By mid-movie, Reichardt has succeeded in defamiliarizing the whole notion of a dog — or rather making it synonymous with Wendy's humanity, which is to say Wendy's inchoate yearning. At one point, she laboriously crafts a few signs to paste up, captioning Lucy's picture, "I'm lost!!!" as though the identification were total. Lucy, played by Reichardt's own dog, is a suitably charismatic mutt and Wendy does encounter a few locals, notably a pitiless garage mechanic (Will Patton) and a sympathetic security guard (Walter Dalton) who charitably allows her to use his cell phone as her contact with the dog pound. But, save for Lucy, Wendy is alone; the movie is essentially a solo turn.

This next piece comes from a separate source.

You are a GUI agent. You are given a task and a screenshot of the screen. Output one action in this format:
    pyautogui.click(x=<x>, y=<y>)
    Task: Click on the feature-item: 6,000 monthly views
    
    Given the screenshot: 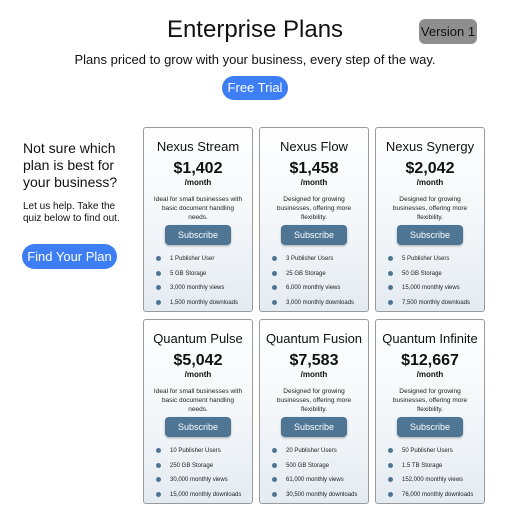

Trembling throughout on the verge of a tearful breakdown, but far too dignified to allow her character to choke up, Williams delivers a sensationally nuanced performance that, were it not so resolutely undramatic, would constitute an aria of stoical misery. Determined and self-contained in her dark-blue hoodie and cut-down pedal pushers, Wendy is a meticulous vagabond who keeps careful accounts of her meager expenses and manages to perform her ablutions every morning in a gas-station washroom. In the movie's bleakest, scariest moment, this grimy closet serves as her sanctuary.

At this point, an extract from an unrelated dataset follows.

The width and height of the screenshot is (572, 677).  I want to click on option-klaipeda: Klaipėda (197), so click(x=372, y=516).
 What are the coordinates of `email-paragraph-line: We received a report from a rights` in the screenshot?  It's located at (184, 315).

Spare, actor-driven, socially aware, and open-ended, Wendy and Lucy has obvious affinities to Italian neorealism. Reichardt has choreographed one of the most stripped-down existential quests since Vittorio De Sica sent his unemployed worker wandering through the streets of Rome searching for his purloined bicycle, and as heartbreaking a dog story as De Sica's Umberto D. But Wendy and Lucy is also the most melancholy of American sagas.

If a person can't afford dog food, maybe they shouldn't oughta live. And if the filmmaker weren't so doggedly, unsentimentally prosaic, she might have called this ballad Pictures of the Gone World or even "I Ain't Got No Home."